Per contro emerge dal basso una forte spinta alla costruzione di alternative possibili. Si pensi ad esempio alla legge di iniziativa regionale per la riconversione dell'industria bellica, che è al centro delle mobilitazioni di movimento e sindacali in Lombardia. Oppure alla campagna ControlArms di Amnesty International e rete Disarmo per un trattato internazionale sulle armi, ed un rafforzamento dei codici di condotta europei che ha ottenuto ad oggi il sostegno di una novantina tra deputati e senatori.

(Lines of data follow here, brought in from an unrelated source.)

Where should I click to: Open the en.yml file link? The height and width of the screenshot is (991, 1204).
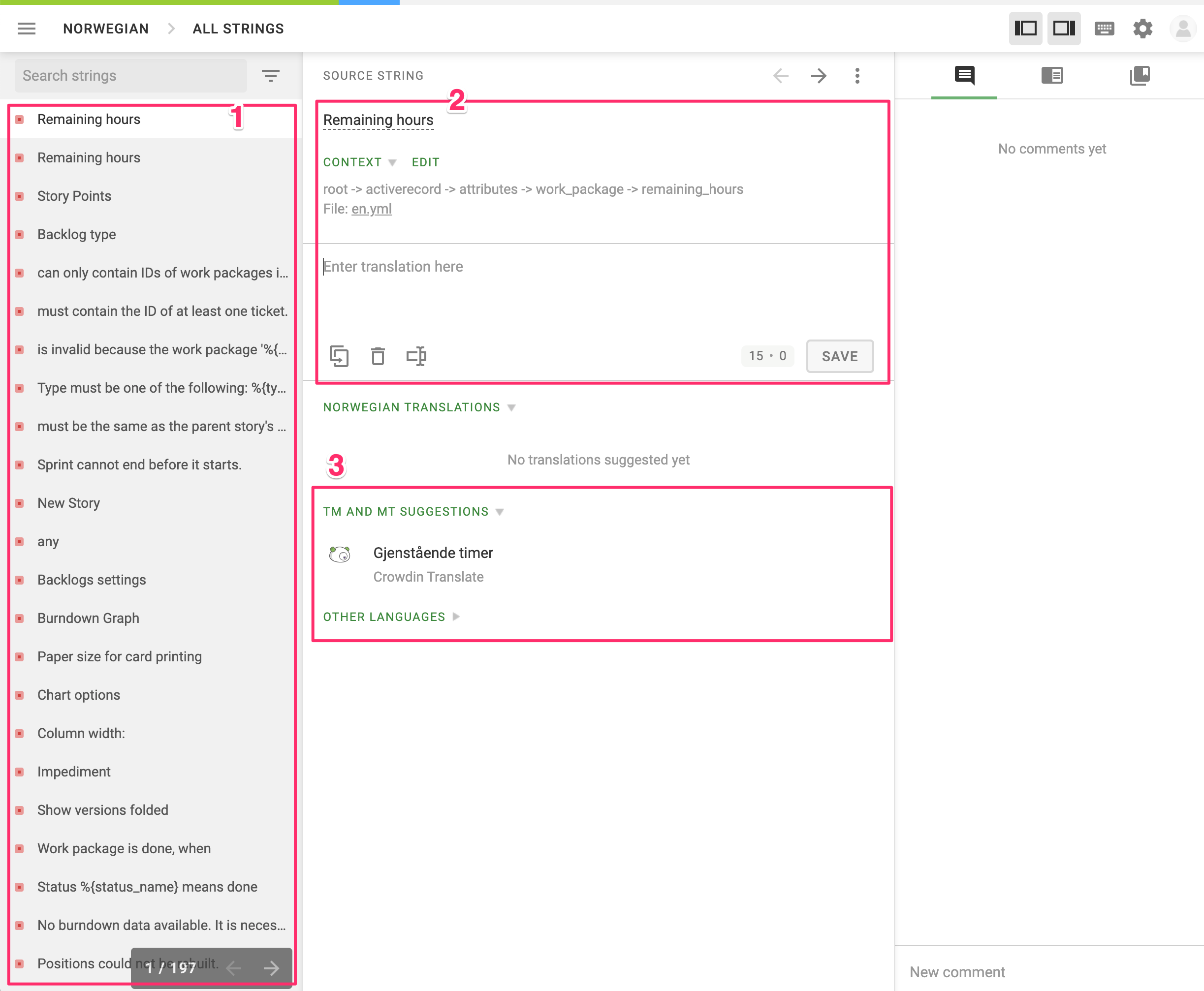pos(371,209)
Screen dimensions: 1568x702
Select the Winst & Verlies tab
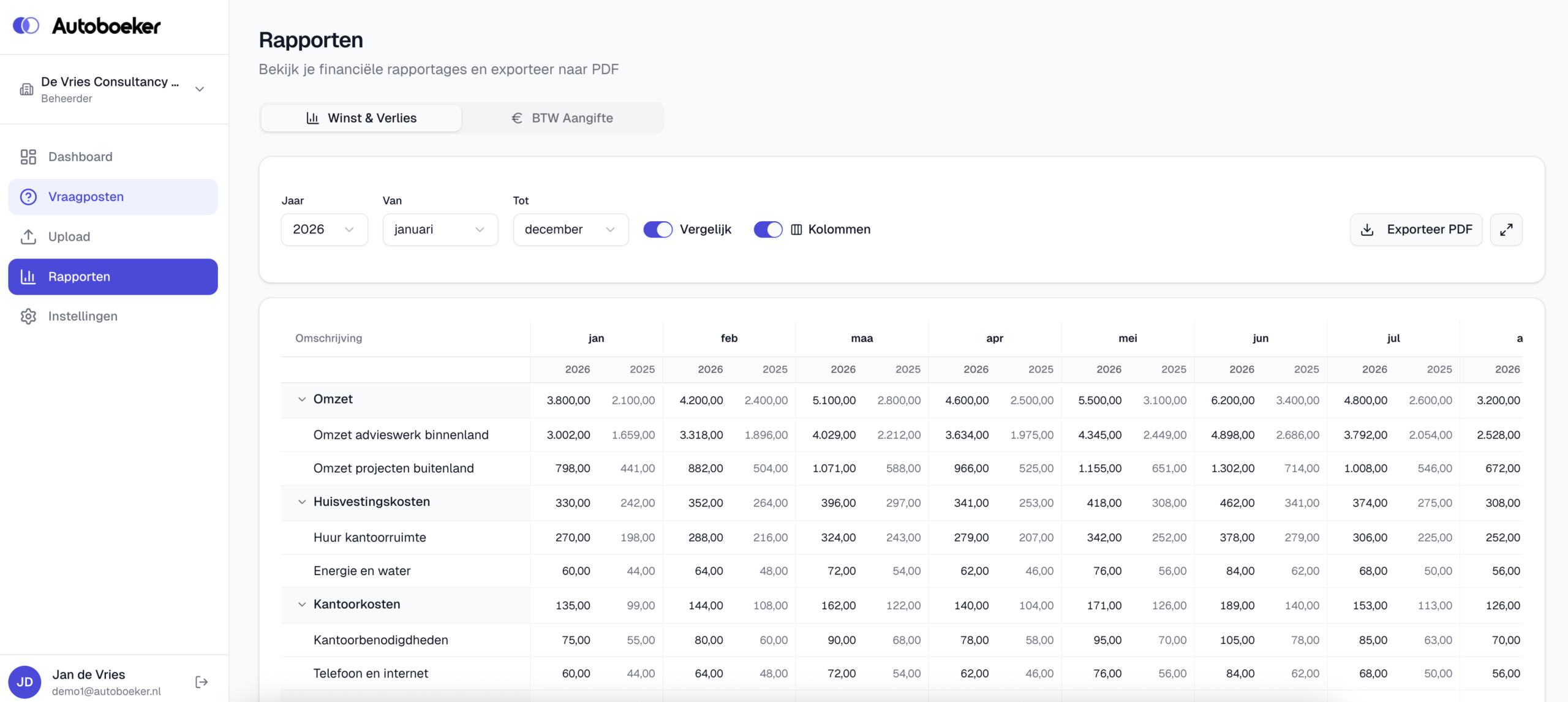point(361,118)
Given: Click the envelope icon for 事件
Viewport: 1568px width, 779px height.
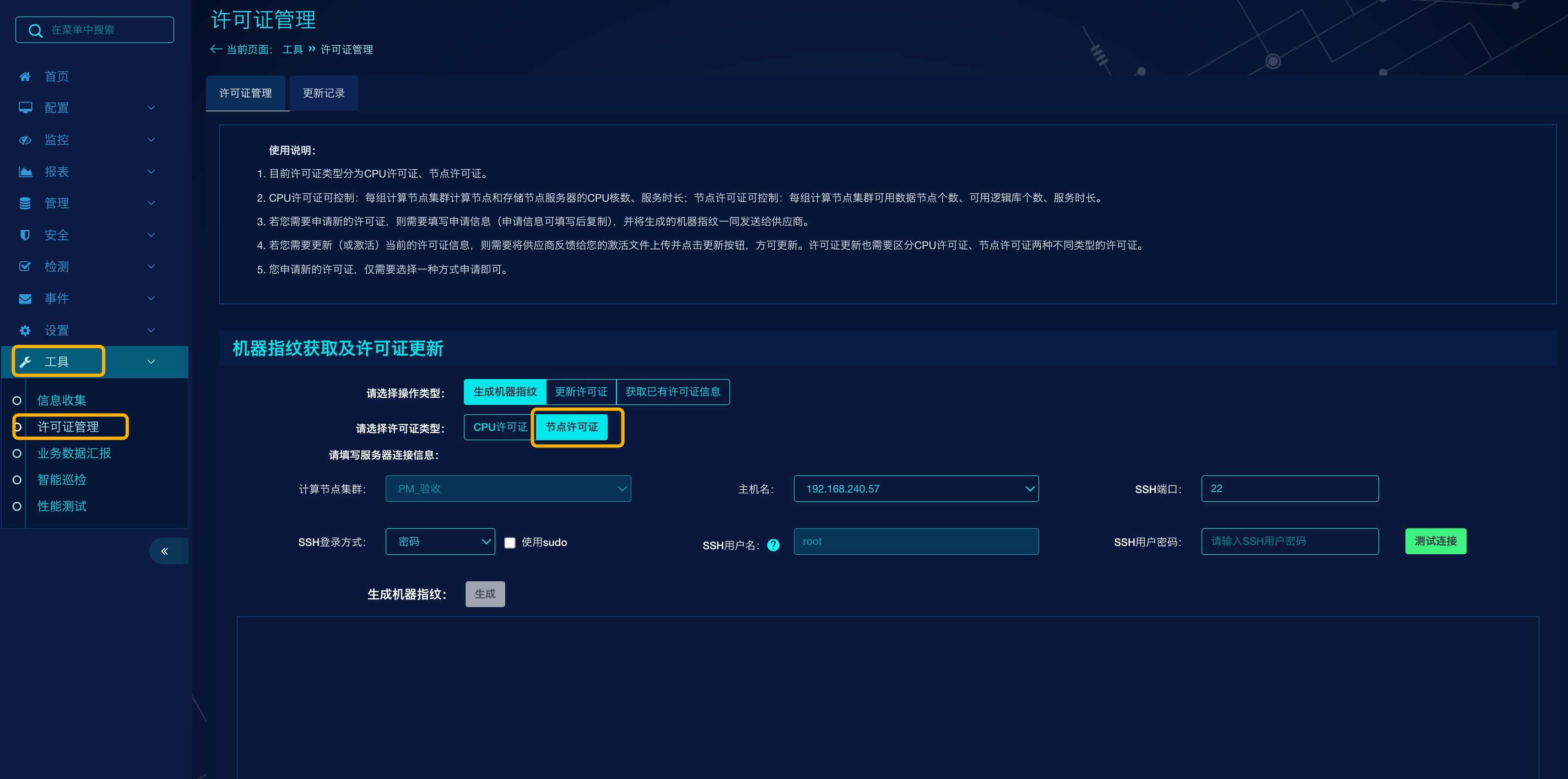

Ciò però non basta. E' per questo che moltiplicare iniziative regionali simili a quella della legge di iniziativa popolare lombarda sulla riconversione sono di grande rilevanza. La costruzione di una rete sul territorio può permettere la creazione di luoghi ed opportunità di mobilitazione e confronto, al fine di superare la contraddizione tra posti di lavoro e produzione bellica, e generare pratiche alternative. Solo attraverso l'adozione da parte delle Regioni di legislazione in sostegno alla conversione, ed all'inserimento delle politiche di conversione dell'industria bellica nelle strategie produttive ed industriali sarà possibile gettare un granello di sabbia nell'ingranaggio della guerra.

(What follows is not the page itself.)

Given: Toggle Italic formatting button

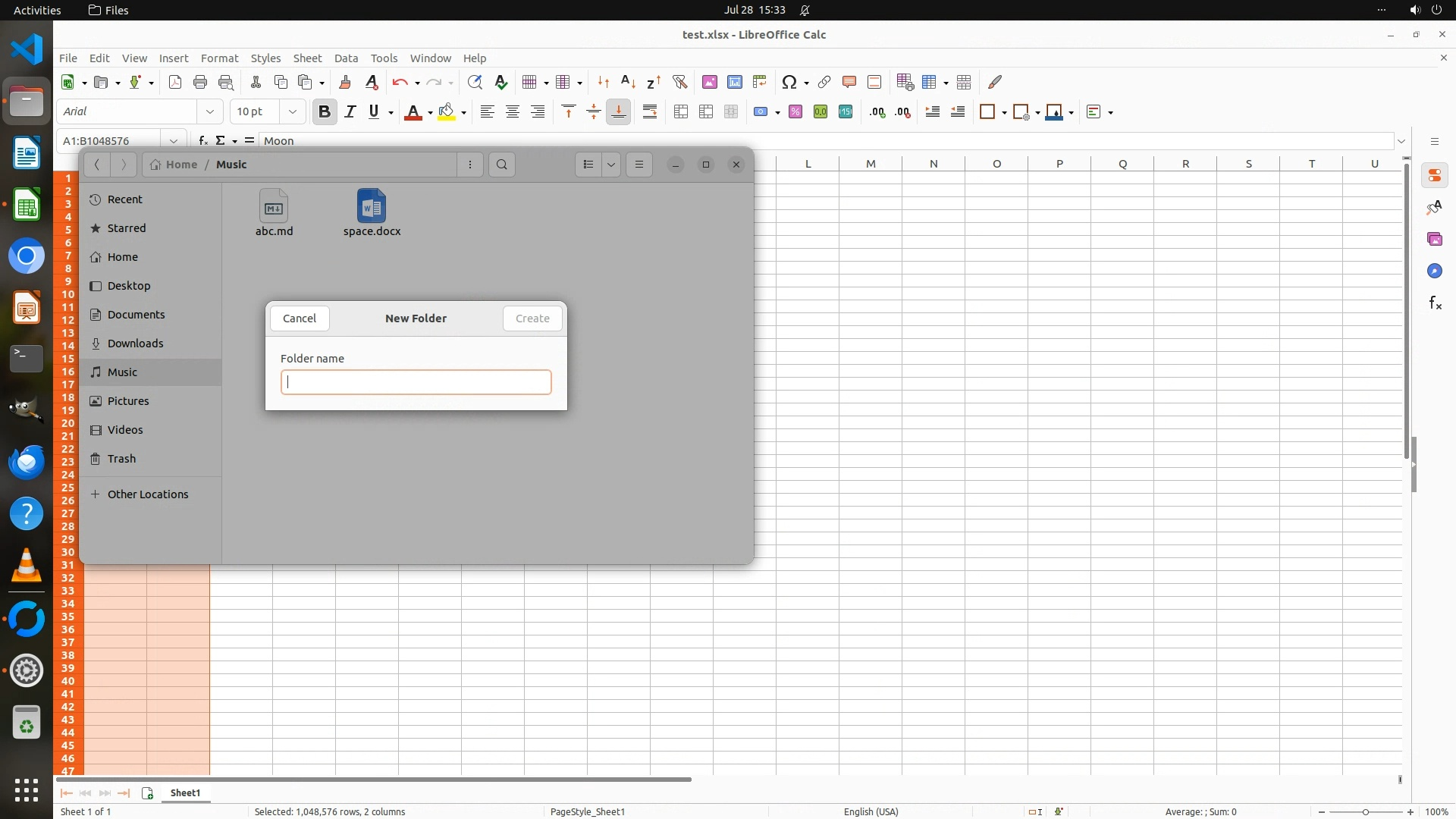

Anni fa venne presentata in Parlamento una legge innovativa sulla conversione dell'industria bellica. Da allora nulla cambiato, o meglio alcune iniziative come il programma Konver europeo sono stati chiusi, con conseguente riduzione degli incentivi finanziari per quelle imprese che volessero imboccare la coraggiosa strada della conversione. Sulla scorta del dibattito in corso a livello regionale e nazionale abbiamo voluto stimolare un lavoro collettivo di riflessione ed elaborazione che ha portato alla gestazione di un disegno di legge, certamente perfettibile, ma che cerca di fare tesoro delle elaborazioni e delle proposte dei movimenti e del sindacato, creando un'opportunità affinché il programma delle sinistre per la prossima legislatura sia orientato verso la costruzione attiva della pace.

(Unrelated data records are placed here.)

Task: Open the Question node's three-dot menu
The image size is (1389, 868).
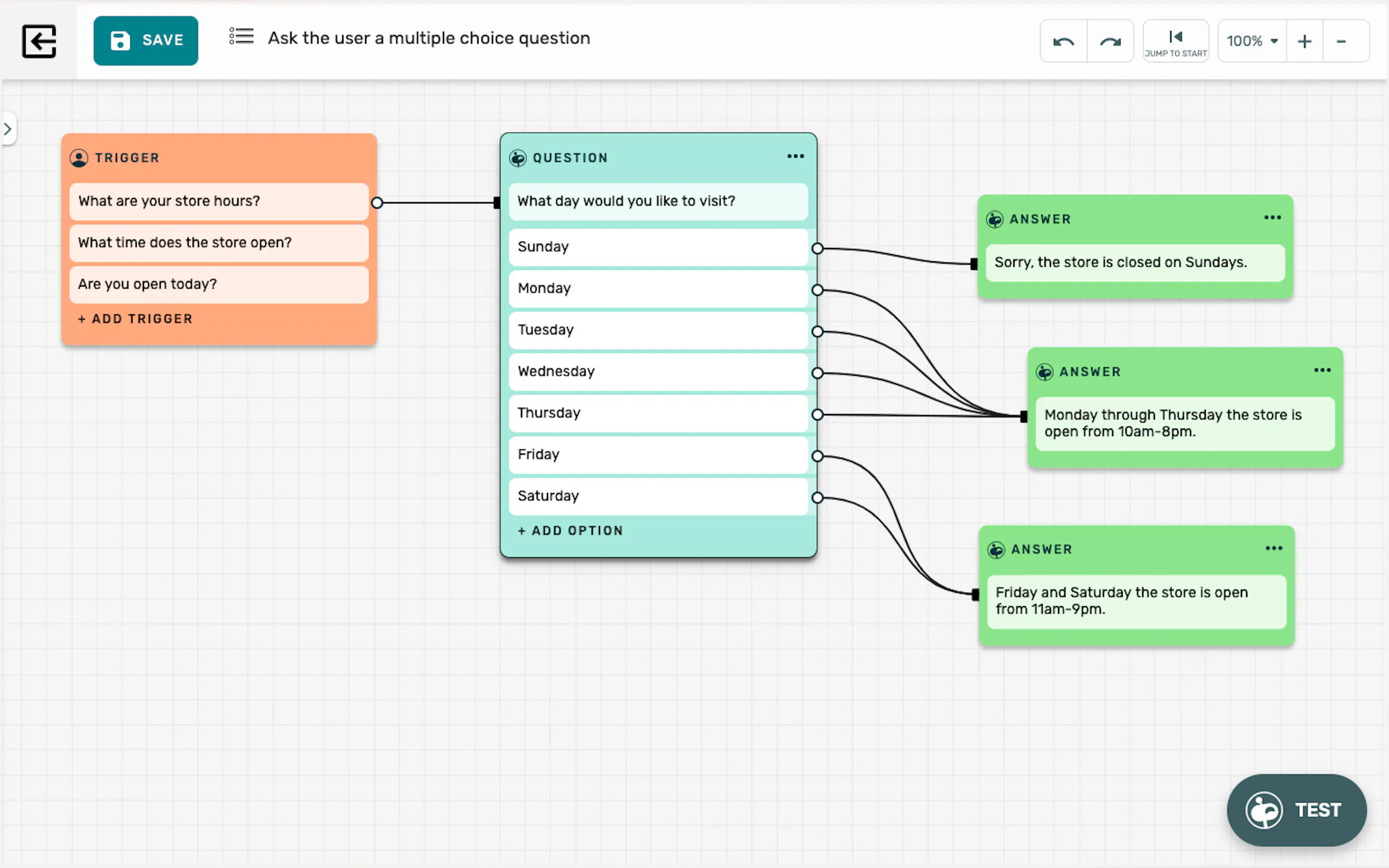Action: 795,156
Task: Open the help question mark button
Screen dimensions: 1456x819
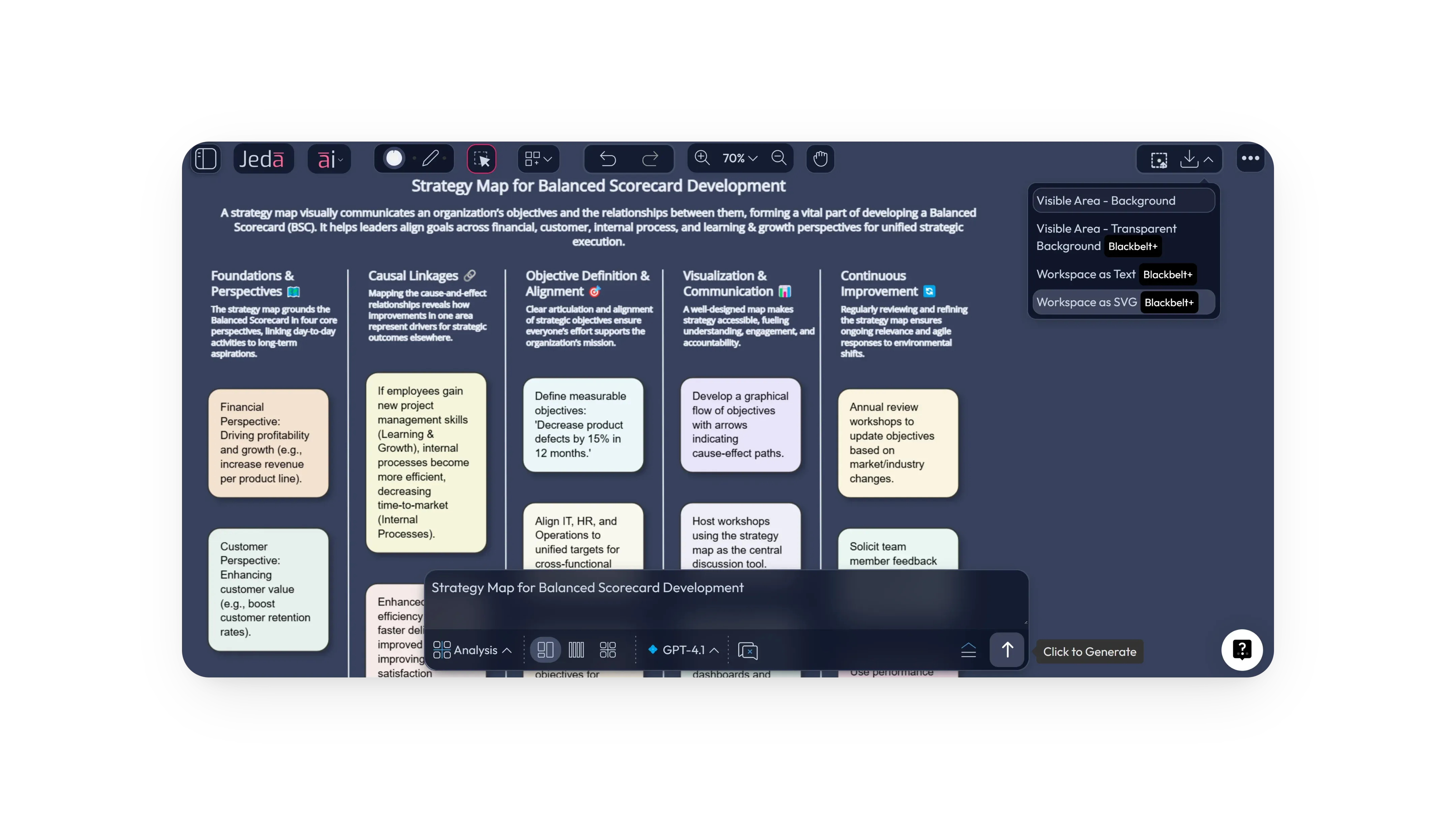Action: coord(1242,650)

E' una questione anche di giustizia sociale ed economica. Affrontare il tema delle spese militari significa definire un modello di società giusta e solidale: si calcola che la spesa militare che l'Europa dovrebbe affrontare per competere con gli Stati Uniti sia di almeno 90 miliardi di dollari. Ciò significherebbe un passaggio drammatico dalla società del welfare al welfare della guerra. Non possiamo permetterlo.